「やあ、君がリイナか。なるほど、ハルヒコの言う通り、宝石のようなお嬢さんだ」
ハルヒコ様の後ろにいたスーツ姿の男性が、私に手を差し出してきた。
「初めまして、リイナです」
握手を交わしながら、私は、ハルヒコ様と同じくらい背の高いその人―――トウジ・カンバラを見上げた。
兄弟だけあって、ハルヒコ様とよく似た、人を惹きつける容姿をしている。
ルイさんと同じくらいの年齢だろうか。
後ろになでつけた鳶色の髪と、高い鼻梁にかかる細いフレームの眼鏡が知的な印象だ。
ハルヒコ様は「おじさま」というには若すぎる雰囲気だけれど、この人は「素敵なおじさま」と呼ぶのがふさわしい感じ。

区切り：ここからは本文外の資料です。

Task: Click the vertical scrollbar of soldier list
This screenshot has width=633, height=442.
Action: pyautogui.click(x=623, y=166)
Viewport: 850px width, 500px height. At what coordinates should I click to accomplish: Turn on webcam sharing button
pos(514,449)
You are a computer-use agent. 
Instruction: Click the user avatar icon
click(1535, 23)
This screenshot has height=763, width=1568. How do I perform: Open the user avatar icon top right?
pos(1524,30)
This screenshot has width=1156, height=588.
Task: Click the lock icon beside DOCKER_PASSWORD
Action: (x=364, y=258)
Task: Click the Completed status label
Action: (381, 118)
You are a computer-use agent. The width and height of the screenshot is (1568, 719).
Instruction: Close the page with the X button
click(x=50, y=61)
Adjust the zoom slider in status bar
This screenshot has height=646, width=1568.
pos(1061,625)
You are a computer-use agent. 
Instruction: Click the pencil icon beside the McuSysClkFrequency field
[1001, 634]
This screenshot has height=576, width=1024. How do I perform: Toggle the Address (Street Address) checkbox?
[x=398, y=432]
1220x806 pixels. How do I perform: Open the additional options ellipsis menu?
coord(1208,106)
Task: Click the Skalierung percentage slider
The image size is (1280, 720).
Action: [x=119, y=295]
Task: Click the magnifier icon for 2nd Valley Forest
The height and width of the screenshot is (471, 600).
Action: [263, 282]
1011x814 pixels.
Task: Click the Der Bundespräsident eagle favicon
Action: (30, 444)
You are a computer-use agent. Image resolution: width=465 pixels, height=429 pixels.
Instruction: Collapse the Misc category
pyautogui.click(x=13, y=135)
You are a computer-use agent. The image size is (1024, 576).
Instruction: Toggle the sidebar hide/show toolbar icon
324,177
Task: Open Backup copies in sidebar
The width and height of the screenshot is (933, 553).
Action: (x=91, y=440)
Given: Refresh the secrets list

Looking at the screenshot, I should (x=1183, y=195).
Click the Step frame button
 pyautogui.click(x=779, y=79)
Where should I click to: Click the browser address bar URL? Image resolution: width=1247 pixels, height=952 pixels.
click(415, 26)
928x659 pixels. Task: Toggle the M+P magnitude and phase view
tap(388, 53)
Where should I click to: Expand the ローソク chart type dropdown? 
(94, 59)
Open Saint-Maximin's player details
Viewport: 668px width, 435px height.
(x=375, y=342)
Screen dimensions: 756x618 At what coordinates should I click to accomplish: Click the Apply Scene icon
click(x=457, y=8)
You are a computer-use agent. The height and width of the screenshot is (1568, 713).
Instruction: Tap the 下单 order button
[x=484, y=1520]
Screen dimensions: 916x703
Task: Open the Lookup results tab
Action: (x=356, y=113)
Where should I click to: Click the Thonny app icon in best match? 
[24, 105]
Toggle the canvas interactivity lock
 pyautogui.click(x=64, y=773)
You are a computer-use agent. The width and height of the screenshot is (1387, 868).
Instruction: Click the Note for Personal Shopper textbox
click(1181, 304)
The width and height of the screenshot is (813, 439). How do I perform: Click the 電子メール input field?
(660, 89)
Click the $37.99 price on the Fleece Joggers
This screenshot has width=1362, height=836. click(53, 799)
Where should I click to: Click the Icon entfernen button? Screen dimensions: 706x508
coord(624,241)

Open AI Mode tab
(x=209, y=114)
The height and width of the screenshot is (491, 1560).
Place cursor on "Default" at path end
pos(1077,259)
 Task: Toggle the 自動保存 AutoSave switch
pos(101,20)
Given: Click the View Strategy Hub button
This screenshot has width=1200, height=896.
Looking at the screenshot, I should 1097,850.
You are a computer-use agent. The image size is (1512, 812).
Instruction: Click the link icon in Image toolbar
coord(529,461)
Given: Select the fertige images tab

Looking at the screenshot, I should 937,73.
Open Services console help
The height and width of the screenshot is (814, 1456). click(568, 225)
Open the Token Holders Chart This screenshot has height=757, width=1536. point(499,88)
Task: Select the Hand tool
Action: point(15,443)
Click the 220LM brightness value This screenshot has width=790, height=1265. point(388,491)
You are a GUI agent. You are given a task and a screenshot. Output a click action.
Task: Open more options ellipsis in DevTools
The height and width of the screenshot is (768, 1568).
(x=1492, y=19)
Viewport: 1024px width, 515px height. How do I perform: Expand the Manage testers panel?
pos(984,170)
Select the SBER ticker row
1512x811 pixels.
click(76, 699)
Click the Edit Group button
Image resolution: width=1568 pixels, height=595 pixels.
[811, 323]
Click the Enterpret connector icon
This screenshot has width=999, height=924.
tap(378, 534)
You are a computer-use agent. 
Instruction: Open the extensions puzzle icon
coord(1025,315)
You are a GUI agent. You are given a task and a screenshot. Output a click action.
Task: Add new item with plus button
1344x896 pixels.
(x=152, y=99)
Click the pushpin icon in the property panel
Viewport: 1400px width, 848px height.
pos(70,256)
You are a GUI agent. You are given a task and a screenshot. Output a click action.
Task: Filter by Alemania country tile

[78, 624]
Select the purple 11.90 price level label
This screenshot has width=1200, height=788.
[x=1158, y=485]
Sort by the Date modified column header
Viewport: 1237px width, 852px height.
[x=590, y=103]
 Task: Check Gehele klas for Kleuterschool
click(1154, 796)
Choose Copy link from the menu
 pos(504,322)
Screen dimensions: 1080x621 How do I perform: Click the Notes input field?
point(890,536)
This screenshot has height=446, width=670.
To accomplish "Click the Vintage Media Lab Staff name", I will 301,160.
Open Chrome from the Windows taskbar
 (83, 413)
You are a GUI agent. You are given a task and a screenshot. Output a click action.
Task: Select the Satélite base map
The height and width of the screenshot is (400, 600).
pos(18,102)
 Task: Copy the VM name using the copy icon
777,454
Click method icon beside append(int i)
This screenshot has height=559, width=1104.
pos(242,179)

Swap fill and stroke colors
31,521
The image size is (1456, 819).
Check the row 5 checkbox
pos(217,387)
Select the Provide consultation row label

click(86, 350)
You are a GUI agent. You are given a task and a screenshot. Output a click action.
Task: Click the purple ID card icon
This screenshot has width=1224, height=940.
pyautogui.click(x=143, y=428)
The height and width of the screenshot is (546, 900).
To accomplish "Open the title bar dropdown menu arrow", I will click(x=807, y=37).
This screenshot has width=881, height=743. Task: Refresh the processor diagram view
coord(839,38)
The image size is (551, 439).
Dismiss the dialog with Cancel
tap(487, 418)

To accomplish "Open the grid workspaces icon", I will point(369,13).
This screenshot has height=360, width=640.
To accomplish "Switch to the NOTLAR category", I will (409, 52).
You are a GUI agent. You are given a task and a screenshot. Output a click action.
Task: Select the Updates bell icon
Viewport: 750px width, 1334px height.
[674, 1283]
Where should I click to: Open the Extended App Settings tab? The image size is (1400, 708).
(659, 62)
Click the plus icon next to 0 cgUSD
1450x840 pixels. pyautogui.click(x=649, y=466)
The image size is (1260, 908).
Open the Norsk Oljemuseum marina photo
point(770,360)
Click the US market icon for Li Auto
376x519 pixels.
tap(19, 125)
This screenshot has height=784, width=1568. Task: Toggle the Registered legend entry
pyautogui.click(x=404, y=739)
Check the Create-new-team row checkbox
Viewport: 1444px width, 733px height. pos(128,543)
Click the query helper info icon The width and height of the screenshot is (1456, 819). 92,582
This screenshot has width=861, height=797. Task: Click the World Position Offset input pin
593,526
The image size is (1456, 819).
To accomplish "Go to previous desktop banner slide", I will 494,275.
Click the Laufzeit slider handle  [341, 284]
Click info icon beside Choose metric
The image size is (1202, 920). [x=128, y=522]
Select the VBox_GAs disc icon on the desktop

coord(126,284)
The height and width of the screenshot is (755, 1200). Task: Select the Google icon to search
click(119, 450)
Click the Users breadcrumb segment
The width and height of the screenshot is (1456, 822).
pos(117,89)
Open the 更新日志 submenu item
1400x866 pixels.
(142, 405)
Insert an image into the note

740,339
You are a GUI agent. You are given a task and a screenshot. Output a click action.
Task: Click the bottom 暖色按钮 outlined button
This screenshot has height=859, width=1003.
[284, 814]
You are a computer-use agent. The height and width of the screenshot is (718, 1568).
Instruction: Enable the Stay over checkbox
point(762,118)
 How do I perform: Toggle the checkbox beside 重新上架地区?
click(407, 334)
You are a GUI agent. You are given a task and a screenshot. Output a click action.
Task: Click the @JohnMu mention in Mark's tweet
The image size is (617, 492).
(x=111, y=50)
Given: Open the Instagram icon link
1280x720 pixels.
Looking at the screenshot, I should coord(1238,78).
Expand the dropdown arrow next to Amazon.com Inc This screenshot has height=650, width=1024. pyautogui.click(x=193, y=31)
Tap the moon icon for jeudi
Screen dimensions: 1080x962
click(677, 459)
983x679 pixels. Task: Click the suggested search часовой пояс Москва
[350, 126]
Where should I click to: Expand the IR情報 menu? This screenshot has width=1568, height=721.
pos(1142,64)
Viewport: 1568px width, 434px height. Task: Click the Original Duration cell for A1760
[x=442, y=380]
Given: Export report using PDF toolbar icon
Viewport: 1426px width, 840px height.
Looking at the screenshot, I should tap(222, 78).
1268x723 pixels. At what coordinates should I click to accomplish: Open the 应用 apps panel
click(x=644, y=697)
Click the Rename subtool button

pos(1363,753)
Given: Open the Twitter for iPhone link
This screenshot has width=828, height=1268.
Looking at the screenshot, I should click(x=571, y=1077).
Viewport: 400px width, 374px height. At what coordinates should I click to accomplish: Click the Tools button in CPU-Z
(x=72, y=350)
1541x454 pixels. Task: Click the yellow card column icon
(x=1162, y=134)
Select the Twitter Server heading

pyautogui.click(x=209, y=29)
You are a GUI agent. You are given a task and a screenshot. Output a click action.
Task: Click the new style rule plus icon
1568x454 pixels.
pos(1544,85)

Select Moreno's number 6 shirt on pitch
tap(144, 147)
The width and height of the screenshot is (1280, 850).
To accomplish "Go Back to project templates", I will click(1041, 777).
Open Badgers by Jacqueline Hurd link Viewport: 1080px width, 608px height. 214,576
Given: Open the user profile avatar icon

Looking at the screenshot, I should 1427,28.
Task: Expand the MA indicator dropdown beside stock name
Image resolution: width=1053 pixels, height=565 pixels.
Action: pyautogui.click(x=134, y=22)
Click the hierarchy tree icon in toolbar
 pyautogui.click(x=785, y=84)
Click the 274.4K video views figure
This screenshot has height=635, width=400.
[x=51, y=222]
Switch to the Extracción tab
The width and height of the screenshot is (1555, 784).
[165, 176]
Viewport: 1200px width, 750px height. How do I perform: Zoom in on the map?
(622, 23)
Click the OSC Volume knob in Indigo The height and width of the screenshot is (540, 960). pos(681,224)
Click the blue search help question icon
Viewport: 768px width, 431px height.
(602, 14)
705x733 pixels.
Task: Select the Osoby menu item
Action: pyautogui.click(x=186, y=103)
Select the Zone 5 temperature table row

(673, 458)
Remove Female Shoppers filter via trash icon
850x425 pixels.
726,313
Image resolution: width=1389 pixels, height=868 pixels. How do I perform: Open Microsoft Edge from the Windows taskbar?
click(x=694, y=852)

けして悪い感じを受ける人じゃない……だけど、何だろう。
にこにこ笑って私のことを見ているはずなのに、眼鏡のレンズの奥の鳶色の瞳には、温度がないように見えた。
冷たい……ちがう、これは冷静さだ。
この人は怖いくらいに冷静に、私のことを観察している。
(嫌悪でも、好奇心でもない……私を純粋に値踏みしてる)
それに気づいて、私は改めて背筋を伸ばし、彼に向けて笑顔を作った。